§ **WHAT NEEDS TO BE DONE**
Format every line of the listing below as a Markdown table with the columns Row and Line. Number the rows in order and omit blank lines.

[Listing for locating visible targets]
:::::

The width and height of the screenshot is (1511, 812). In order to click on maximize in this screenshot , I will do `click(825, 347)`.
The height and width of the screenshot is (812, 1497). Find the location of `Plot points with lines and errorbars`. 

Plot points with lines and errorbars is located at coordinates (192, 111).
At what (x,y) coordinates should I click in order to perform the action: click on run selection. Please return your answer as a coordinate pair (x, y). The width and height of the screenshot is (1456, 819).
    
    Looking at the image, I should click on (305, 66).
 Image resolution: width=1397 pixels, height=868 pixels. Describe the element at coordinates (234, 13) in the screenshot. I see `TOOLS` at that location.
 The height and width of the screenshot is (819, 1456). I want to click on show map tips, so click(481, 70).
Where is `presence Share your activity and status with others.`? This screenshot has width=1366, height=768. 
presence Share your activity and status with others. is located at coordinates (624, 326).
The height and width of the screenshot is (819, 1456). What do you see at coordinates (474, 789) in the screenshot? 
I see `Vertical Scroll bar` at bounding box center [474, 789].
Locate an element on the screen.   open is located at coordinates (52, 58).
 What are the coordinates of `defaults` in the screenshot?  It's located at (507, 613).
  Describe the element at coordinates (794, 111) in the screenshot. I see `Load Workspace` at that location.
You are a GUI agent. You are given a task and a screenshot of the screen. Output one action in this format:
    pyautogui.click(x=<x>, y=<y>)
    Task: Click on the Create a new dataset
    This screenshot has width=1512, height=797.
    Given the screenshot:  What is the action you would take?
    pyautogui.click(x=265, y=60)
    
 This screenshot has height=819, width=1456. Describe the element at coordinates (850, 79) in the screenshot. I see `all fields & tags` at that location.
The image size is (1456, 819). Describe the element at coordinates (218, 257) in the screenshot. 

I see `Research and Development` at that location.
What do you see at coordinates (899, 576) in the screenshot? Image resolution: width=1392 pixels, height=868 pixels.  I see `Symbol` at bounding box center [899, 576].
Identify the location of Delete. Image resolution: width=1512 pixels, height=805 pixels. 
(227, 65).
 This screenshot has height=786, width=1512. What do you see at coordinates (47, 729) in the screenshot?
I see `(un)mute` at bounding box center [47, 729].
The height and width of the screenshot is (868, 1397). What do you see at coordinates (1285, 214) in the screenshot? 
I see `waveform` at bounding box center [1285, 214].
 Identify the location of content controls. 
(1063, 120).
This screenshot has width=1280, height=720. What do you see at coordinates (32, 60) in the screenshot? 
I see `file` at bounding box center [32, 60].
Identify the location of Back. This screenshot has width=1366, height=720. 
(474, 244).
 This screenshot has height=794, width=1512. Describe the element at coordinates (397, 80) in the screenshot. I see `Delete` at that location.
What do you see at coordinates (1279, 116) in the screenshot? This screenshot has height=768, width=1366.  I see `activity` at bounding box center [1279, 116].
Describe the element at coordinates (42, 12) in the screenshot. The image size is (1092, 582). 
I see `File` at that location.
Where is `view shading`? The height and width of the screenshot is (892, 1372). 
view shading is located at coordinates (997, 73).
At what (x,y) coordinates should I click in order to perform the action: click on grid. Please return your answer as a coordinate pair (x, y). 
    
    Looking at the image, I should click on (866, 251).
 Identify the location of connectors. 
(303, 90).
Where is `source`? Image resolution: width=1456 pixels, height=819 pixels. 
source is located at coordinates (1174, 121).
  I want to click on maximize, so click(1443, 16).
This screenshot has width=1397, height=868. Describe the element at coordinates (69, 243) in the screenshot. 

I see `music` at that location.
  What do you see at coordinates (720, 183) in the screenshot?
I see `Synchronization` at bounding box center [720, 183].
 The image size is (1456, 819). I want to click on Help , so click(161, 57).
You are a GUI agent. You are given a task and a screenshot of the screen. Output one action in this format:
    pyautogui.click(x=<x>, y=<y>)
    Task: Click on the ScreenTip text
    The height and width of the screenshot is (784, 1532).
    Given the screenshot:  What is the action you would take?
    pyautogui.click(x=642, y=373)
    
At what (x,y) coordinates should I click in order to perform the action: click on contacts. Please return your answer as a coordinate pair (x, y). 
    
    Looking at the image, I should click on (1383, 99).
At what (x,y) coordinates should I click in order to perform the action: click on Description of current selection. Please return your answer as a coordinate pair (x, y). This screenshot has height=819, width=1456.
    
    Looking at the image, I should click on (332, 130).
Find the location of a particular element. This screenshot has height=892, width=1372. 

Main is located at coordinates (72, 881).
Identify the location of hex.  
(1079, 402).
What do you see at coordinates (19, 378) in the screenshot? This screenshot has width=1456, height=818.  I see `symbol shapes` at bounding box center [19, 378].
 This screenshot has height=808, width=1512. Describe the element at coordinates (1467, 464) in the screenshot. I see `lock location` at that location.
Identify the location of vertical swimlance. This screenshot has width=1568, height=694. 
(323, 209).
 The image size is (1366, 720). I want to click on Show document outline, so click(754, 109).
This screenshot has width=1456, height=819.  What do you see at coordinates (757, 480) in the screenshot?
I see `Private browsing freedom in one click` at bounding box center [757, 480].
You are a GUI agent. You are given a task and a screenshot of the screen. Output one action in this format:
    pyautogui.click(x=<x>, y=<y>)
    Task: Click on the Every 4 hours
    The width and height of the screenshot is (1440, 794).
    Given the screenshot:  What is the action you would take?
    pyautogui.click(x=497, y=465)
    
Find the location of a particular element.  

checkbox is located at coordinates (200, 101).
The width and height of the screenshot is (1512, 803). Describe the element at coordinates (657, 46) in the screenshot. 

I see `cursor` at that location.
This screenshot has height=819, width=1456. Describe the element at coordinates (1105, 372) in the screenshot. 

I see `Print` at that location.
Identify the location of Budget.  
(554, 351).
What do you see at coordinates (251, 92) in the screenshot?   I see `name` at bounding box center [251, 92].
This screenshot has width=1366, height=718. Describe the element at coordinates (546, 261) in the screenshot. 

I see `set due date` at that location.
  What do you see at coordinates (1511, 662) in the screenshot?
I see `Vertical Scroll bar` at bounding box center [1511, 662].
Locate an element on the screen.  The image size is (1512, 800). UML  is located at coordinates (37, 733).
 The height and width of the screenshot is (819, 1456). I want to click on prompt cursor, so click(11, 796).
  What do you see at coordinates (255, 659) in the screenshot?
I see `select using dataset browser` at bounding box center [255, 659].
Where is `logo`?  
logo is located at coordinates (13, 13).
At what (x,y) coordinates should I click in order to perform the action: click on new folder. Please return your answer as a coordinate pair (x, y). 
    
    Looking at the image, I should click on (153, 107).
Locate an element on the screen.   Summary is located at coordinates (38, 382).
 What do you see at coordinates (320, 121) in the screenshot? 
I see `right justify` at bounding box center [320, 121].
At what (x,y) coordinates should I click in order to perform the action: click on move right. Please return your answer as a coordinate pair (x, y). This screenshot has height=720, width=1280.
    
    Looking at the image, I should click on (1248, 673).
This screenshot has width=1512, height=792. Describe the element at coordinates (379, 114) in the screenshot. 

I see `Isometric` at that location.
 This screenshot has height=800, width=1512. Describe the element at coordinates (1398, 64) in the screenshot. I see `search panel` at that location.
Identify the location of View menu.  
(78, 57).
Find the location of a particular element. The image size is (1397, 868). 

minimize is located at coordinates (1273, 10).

:::::

§ **SOLVED EXERCISE**
| Row | Line |
|---|---|
| 1 | The width and height of the screenshot is (1511, 812). In order to click on maximize in this screenshot , I will do `click(825, 347)`. |
| 2 | The height and width of the screenshot is (812, 1497). Find the location of `Plot points with lines and errorbars`.  |
| 3 | Plot points with lines and errorbars is located at coordinates (192, 111). |
| 4 | At what (x,y) coordinates should I click in order to perform the action: click on run selection. Please return your answer as a coordinate pair (x, y). The width and height of the screenshot is (1456, 819). |
| 5 |     Looking at the image, I should click on (305, 66). |
| 6 |  Image resolution: width=1397 pixels, height=868 pixels. Describe the element at coordinates (234, 13) in the screenshot. I see `TOOLS` at that location. |
| 7 |  The height and width of the screenshot is (819, 1456). I want to click on show map tips, so click(481, 70). |
| 8 | Where is `presence Share your activity and status with others.`? This screenshot has width=1366, height=768.  |
| 9 | presence Share your activity and status with others. is located at coordinates (624, 326). |
| 10 | The height and width of the screenshot is (819, 1456). What do you see at coordinates (474, 789) in the screenshot?  |
| 11 | I see `Vertical Scroll bar` at bounding box center [474, 789]. |
| 12 | Locate an element on the screen.   open is located at coordinates (52, 58). |
| 13 |  What are the coordinates of `defaults` in the screenshot?  It's located at (507, 613). |
| 14 |   Describe the element at coordinates (794, 111) in the screenshot. I see `Load Workspace` at that location. |
| 15 | You are a GUI agent. You are given a task and a screenshot of the screen. Output one action in this format: |
| 16 |     pyautogui.click(x=<x>, y=<y>) |
| 17 |     Task: Click on the Create a new dataset |
| 18 |     This screenshot has width=1512, height=797. |
| 19 |     Given the screenshot:  What is the action you would take? |
| 20 |     pyautogui.click(x=265, y=60) |
| 21 |  This screenshot has height=819, width=1456. Describe the element at coordinates (850, 79) in the screenshot. I see `all fields & tags` at that location. |
| 22 | The image size is (1456, 819). Describe the element at coordinates (218, 257) in the screenshot.  |
| 23 | I see `Research and Development` at that location. |
| 24 | What do you see at coordinates (899, 576) in the screenshot? Image resolution: width=1392 pixels, height=868 pixels.  I see `Symbol` at bounding box center [899, 576]. |
| 25 | Identify the location of Delete. Image resolution: width=1512 pixels, height=805 pixels.  |
| 26 | (227, 65). |
| 27 |  This screenshot has height=786, width=1512. What do you see at coordinates (47, 729) in the screenshot? |
| 28 | I see `(un)mute` at bounding box center [47, 729]. |
| 29 | The height and width of the screenshot is (868, 1397). What do you see at coordinates (1285, 214) in the screenshot?  |
| 30 | I see `waveform` at bounding box center [1285, 214]. |
| 31 |  Identify the location of content controls.  |
| 32 | (1063, 120). |
| 33 | This screenshot has width=1280, height=720. What do you see at coordinates (32, 60) in the screenshot?  |
| 34 | I see `file` at bounding box center [32, 60]. |
| 35 | Identify the location of Back. This screenshot has width=1366, height=720.  |
| 36 | (474, 244). |
| 37 |  This screenshot has height=794, width=1512. Describe the element at coordinates (397, 80) in the screenshot. I see `Delete` at that location. |
| 38 | What do you see at coordinates (1279, 116) in the screenshot? This screenshot has height=768, width=1366.  I see `activity` at bounding box center [1279, 116]. |
| 39 | Describe the element at coordinates (42, 12) in the screenshot. The image size is (1092, 582).  |
| 40 | I see `File` at that location. |
| 41 | Where is `view shading`? The height and width of the screenshot is (892, 1372).  |
| 42 | view shading is located at coordinates (997, 73). |
| 43 | At what (x,y) coordinates should I click in order to perform the action: click on grid. Please return your answer as a coordinate pair (x, y).  |
| 44 |     Looking at the image, I should click on (866, 251). |
| 45 |  Identify the location of connectors.  |
| 46 | (303, 90). |
| 47 | Where is `source`? Image resolution: width=1456 pixels, height=819 pixels.  |
| 48 | source is located at coordinates (1174, 121). |
| 49 |   I want to click on maximize, so click(1443, 16). |
| 50 | This screenshot has width=1397, height=868. Describe the element at coordinates (69, 243) in the screenshot.  |
| 51 | I see `music` at that location. |
| 52 |   What do you see at coordinates (720, 183) in the screenshot? |
| 53 | I see `Synchronization` at bounding box center [720, 183]. |
| 54 |  The image size is (1456, 819). I want to click on Help , so click(161, 57). |
| 55 | You are a GUI agent. You are given a task and a screenshot of the screen. Output one action in this format: |
| 56 |     pyautogui.click(x=<x>, y=<y>) |
| 57 |     Task: Click on the ScreenTip text |
| 58 |     The height and width of the screenshot is (784, 1532). |
| 59 |     Given the screenshot:  What is the action you would take? |
| 60 |     pyautogui.click(x=642, y=373) |
| 61 | At what (x,y) coordinates should I click in order to perform the action: click on contacts. Please return your answer as a coordinate pair (x, y).  |
| 62 |     Looking at the image, I should click on (1383, 99). |
| 63 | At what (x,y) coordinates should I click in order to perform the action: click on Description of current selection. Please return your answer as a coordinate pair (x, y). This screenshot has height=819, width=1456. |
| 64 |     Looking at the image, I should click on (332, 130). |
| 65 | Find the location of a particular element. This screenshot has height=892, width=1372.  |
| 66 | Main is located at coordinates (72, 881). |
| 67 | Identify the location of hex.   |
| 68 | (1079, 402). |
| 69 | What do you see at coordinates (19, 378) in the screenshot? This screenshot has width=1456, height=818.  I see `symbol shapes` at bounding box center [19, 378]. |
| 70 |  This screenshot has height=808, width=1512. Describe the element at coordinates (1467, 464) in the screenshot. I see `lock location` at that location. |
| 71 | Identify the location of vertical swimlance. This screenshot has width=1568, height=694.  |
| 72 | (323, 209). |
| 73 |  The image size is (1366, 720). I want to click on Show document outline, so click(754, 109). |
| 74 | This screenshot has width=1456, height=819.  What do you see at coordinates (757, 480) in the screenshot? |
| 75 | I see `Private browsing freedom in one click` at bounding box center [757, 480]. |
| 76 | You are a GUI agent. You are given a task and a screenshot of the screen. Output one action in this format: |
| 77 |     pyautogui.click(x=<x>, y=<y>) |
| 78 |     Task: Click on the Every 4 hours |
| 79 |     The width and height of the screenshot is (1440, 794). |
| 80 |     Given the screenshot:  What is the action you would take? |
| 81 |     pyautogui.click(x=497, y=465) |
| 82 | Find the location of a particular element.   |
| 83 | checkbox is located at coordinates (200, 101). |
| 84 | The width and height of the screenshot is (1512, 803). Describe the element at coordinates (657, 46) in the screenshot.  |
| 85 | I see `cursor` at that location. |
| 86 | This screenshot has height=819, width=1456. Describe the element at coordinates (1105, 372) in the screenshot.  |
| 87 | I see `Print` at that location. |
| 88 | Identify the location of Budget.   |
| 89 | (554, 351). |
| 90 | What do you see at coordinates (251, 92) in the screenshot?   I see `name` at bounding box center [251, 92]. |
| 91 | This screenshot has width=1366, height=718. Describe the element at coordinates (546, 261) in the screenshot.  |
| 92 | I see `set due date` at that location. |
| 93 |   What do you see at coordinates (1511, 662) in the screenshot? |
| 94 | I see `Vertical Scroll bar` at bounding box center [1511, 662]. |
| 95 | Locate an element on the screen.  The image size is (1512, 800). UML  is located at coordinates (37, 733). |
| 96 |  The height and width of the screenshot is (819, 1456). I want to click on prompt cursor, so click(11, 796). |
| 97 |   What do you see at coordinates (255, 659) in the screenshot? |
| 98 | I see `select using dataset browser` at bounding box center [255, 659]. |
| 99 | Where is `logo`?   |
| 100 | logo is located at coordinates (13, 13). |
| 101 | At what (x,y) coordinates should I click in order to perform the action: click on new folder. Please return your answer as a coordinate pair (x, y).  |
| 102 |     Looking at the image, I should click on (153, 107). |
| 103 | Locate an element on the screen.   Summary is located at coordinates (38, 382). |
| 104 |  What do you see at coordinates (320, 121) in the screenshot?  |
| 105 | I see `right justify` at bounding box center [320, 121]. |
| 106 | At what (x,y) coordinates should I click in order to perform the action: click on move right. Please return your answer as a coordinate pair (x, y). This screenshot has height=720, width=1280. |
| 107 |     Looking at the image, I should click on (1248, 673). |
| 108 | This screenshot has width=1512, height=792. Describe the element at coordinates (379, 114) in the screenshot.  |
| 109 | I see `Isometric` at that location. |
| 110 |  This screenshot has height=800, width=1512. Describe the element at coordinates (1398, 64) in the screenshot. I see `search panel` at that location. |
| 111 | Identify the location of View menu.   |
| 112 | (78, 57). |
| 113 | Find the location of a particular element. The image size is (1397, 868).  |
| 114 | minimize is located at coordinates (1273, 10). |